# [AUSGEWÄHLTER AUSZUG]
********************

Hyperliquid fordert klare Regeln für Equity Perpetuals

HPC fordert SEC und CFTC auf, Equity Perpetual Contracts als Security Futures einzustufen und einheitliche Standards zu schaffen, da HIP-3-Märkte über 480 Mrd. USD Volumen überschreiten.

Das Hyperliquid Policy Center (HPC) hat Stellungnahmen an die SEC und CFTC eingereicht. Es fordert, dass bar abgerechnete Equity Perpetual Contracts als Security Futures eingestuft werden. HPC argumentiert, dass Perpetual Contracts, obwohl sie kein Verfallsdatum haben, ähnlich wie traditionelle Futures funktionieren und entsprechend reguliert werden sollten – unabhängig davon, ob der Basiswert Bitcoin, Rohöl oder eine einzelne Aktie ist. Die Gruppe empfiehlt, dass die Struktur des Derivats und nicht der zugrunde liegende Vermögenswert für die Klassifizierung entscheidend sein sollte. Beide Behörden sollten einheitliche Standards anwenden. HPC fordert zudem eine Modernisierung des Security-Futures-Rahmens, um neue Produktstrukturen zu berücksichtigen. Diese Änderungen sollten durch interpretative Leitlinien oder politische Erklärungen umgesetzt werden. Der Vorstoß erfolgt, nachdem die HIP-3-Märkte von Hyperliquid in zehn Monaten ein Nominalvolumen von über 480 Milliarden US-Dollar verarbeitet haben. HPC ist überzeugt, dass ein harmonisierter Regulierungsansatz Unsicherheiten verringern und Börsen ermöglichen würde, bei Ausführungsqualität und Liquidität zu konkurrieren.

********************

# [BEREITGESTELLTES MATERIAL]
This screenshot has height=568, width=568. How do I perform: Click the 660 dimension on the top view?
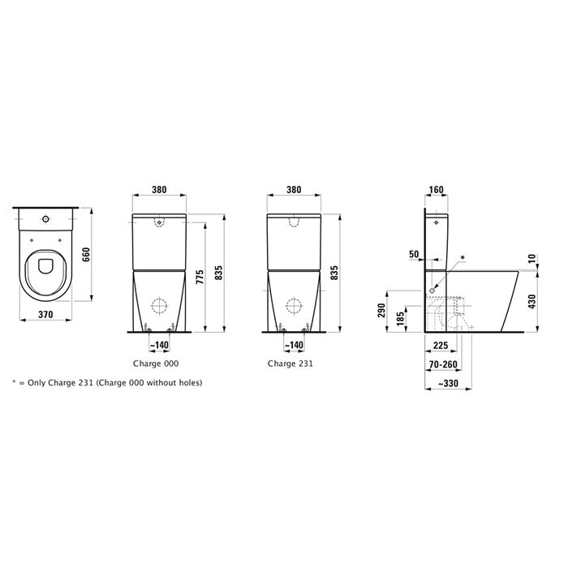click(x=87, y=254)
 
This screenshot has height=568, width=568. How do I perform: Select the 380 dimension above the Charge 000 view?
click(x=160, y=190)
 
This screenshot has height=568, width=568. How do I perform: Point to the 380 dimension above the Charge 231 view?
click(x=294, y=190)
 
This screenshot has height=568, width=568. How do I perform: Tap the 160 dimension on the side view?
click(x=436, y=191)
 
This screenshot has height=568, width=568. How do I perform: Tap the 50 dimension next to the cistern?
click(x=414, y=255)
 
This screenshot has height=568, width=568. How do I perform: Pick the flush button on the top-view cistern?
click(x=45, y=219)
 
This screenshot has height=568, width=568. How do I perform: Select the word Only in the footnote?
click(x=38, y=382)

********************

# [ARBEITSANWEISUNGEN]
(a) Fassen Sie den Absatz des Auszugs, der mit „Das Hyperliquid Policy Center (HPC) hat“ beginnt, als Stichpunktliste zusammen und behalten Sie dabei dessen wesentliche Fakten bei.
(b) Schreiben Sie aus dem Auszug die Passage ab, die bei den Worten "HPC fordert SEC" einsetzt und nach den Worten "USD Volumen überschreiten." aufhört.
Stützen Sie sich ausschließlich auf den Auszug.

# [LÖSUNGEN JE AUFGABE]
(a)
- Das HPC hat Stellungnahmen bei der SEC und der CFTC eingereicht.
- Bar abgerechnete Equity Perpetual Contracts sollen als Security Futures eingestuft werden. Sie haben zwar kein Verfallsdatum, funktionieren laut HPC aber wie traditionelle Futures. Sie sollen entsprechend reguliert werden, gleich ob der Basiswert Bitcoin, Rohöl oder eine einzelne Aktie ist.
- Für die Klassifizierung soll die Struktur des Derivats maßgeblich sein, nicht der Basiswert.
- Beide Behörden sollen einheitliche Standards anwenden.
- Der Security-Futures-Rahmen soll für neue Produktstrukturen modernisiert werden. Die Umsetzung soll durch interpretative Leitlinien oder politische Erklärungen erfolgen.
- Anlass ist das Nominalvolumen der HIP-3-Märkte von Hyperliquid: über 480 Mrd. US-Dollar in zehn Monaten.
- Ein harmonisierter Ansatz soll nach Überzeugung des HPC Unsicherheiten verringern. Zudem soll er den Börsen ermöglichen, bei Ausführungsqualität und Liquidität zu konkurrieren.

(b)
HPC fordert SEC und CFTC auf, Equity Perpetual Contracts als Security Futures einzustufen und einheitliche Standards zu schaffen, da HIP-3-Märkte über 480 Mrd. USD Volumen überschreiten.